Over the last couple of years just about all expensive phones have become slender – even the huge-screened ones – but the Oppo N3 is a brick of a phone, the like of which we don’t see too often any more. It’s 9.9mm thick and 192g, miles chunkier than the similarly 5.5-inch LG G3, which is 8.9mm thick and 149g.
The difference between the Oppo N3 and the other Android flagships is unmistakeable, so if you really want a slim and pocketable large-screen phone, this probably isn’t for you. It’s closer in size to the larger-screen Galaxy Note 4, but even that phone is still a lot slimmer and lighter.
This isn’t just us paying too much attention to the numbers, either, because we did find the Oppo N3’s size means it feels a little ungainly in use.
It does feel well made, though, despite having a plastic rear. There’s a band of metal that snakes around the outside of the Oppo N3: it’s outermost frame. This is part of an aluminium alloy exoskeleton that provides much of the phone’s strength. It was enough to make the 4.85mm-thick Oppo R5 feel tough, and brings the same sort of strength here.
The design does lack cohesion, though. For example, the camera lens hinge part has a fake leather texture complete with embossed plastic stitching – something Oppo has nicked from Samsung. But this is not to be seen anywhere else on the phone. This is of course deliberate, but we think it simply doesn’t look all that great.
We’re not in love with the feel either. The steel band brings good strength, but also gives the Oppo N3’s sides hard contours that just don’t sit all that well on your palm and fingers. This added to the weight and pure dimensions give the phone a feel worse than most rival large-screen Androids.
In return the Oppo N3 gets you a pretty great array of hardware features. Some of the most annoying omissions of the Oppo R5 do feature in the N3: a microSD memory card slot, a 3.5mm headphone jack and 4G support really optimised for most western networks.
Some China-brand phones leave out LTE 4G band 20 as it is not all that important in countries other than the UK, where it is used by more than 50 per cent of the 4G-capable networks, including Vodafone, O2 and GiffGaff. To re-iterate: you do get it in the Oppo N3.

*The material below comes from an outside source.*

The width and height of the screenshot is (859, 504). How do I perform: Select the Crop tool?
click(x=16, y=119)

The more you look into the Oppo N3, the more you realise quite how geared to the enthusiast it is. For example, there’s a very generous 32GB of memory despite also having a microSD slot, the memory card space can also be used as a second SIM slot and there’s Wi-Fi ac. This is an established Wi-FI standard now, offering better speeds and range than Wi-Fi n, but among phones it’s still only found in top-end models.

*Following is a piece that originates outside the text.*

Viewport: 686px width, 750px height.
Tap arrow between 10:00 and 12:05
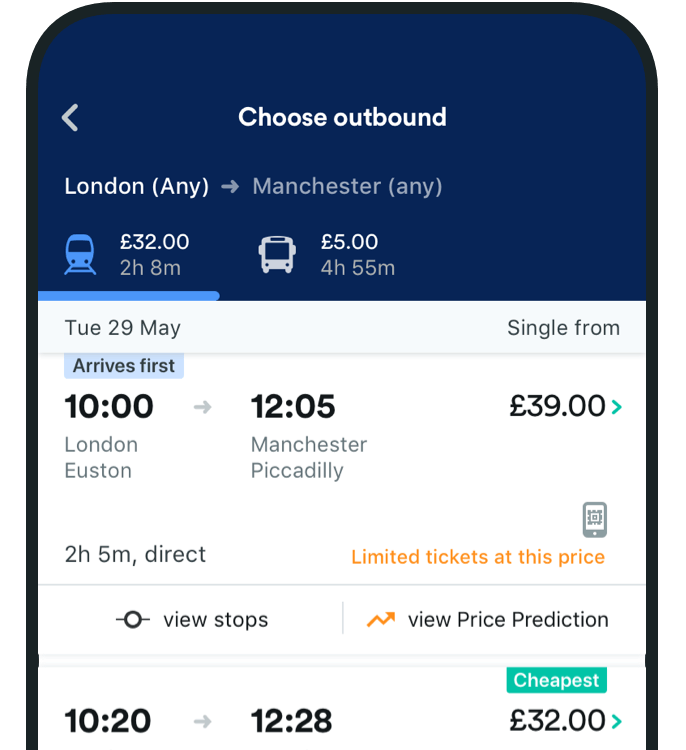click(x=202, y=407)
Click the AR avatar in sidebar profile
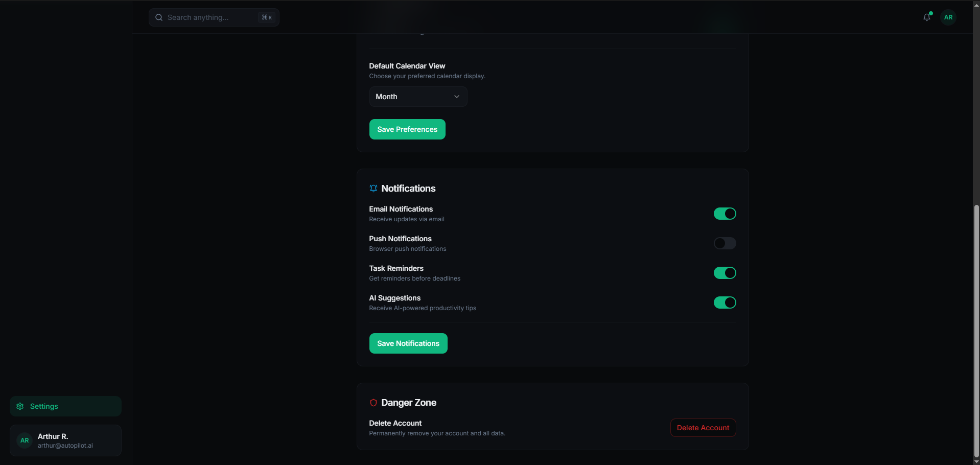Screen dimensions: 980x465 pos(25,440)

NFC is here too. The one missing bit is an IR blaster, and as the N3’s a feature-packed beast we’re a little disappointed it’s not here. You get an IR blaster in phones like the LG G3 and Samsung Galaxy S5, and it lets your phone function as a controller for your TV and other home entertainment gear. That’s one black mark against the Oppo N3’s geek cred, but it has plenty to spare.
The Oppo N3 also has a fingerprint scanner that, like the Huawei Ascend Mate 7, sits on the back and is surprisingly good. It sits on top of a physical clicky button used to wake up the phone so the fingerprint scanner hardware doesn’t have to be constantly on alert.
You can add up to five fingerprints, and as it works best by far with an index finger you can easily get multiple people registered without feeling like you’re doing yourself over as a result. This is definitely one of the better fingerprint scanners we’ve used in a phone, being light years more convenient than the one in the Galaxy S5.
Unfortunately the rear button is not used as a wake-up key should you not use any security at all, a shame becuase the dedicated power does not sit naturally under your thumb unless you hold your phone in your left hand.
One other neat little Oppo N3 special is the LED notification light that sits under the curved rear part of the steel frame, which glows when you have any messages, emails and so on. It sits down there because the top of the phone is really owned by the camera. But more on that later.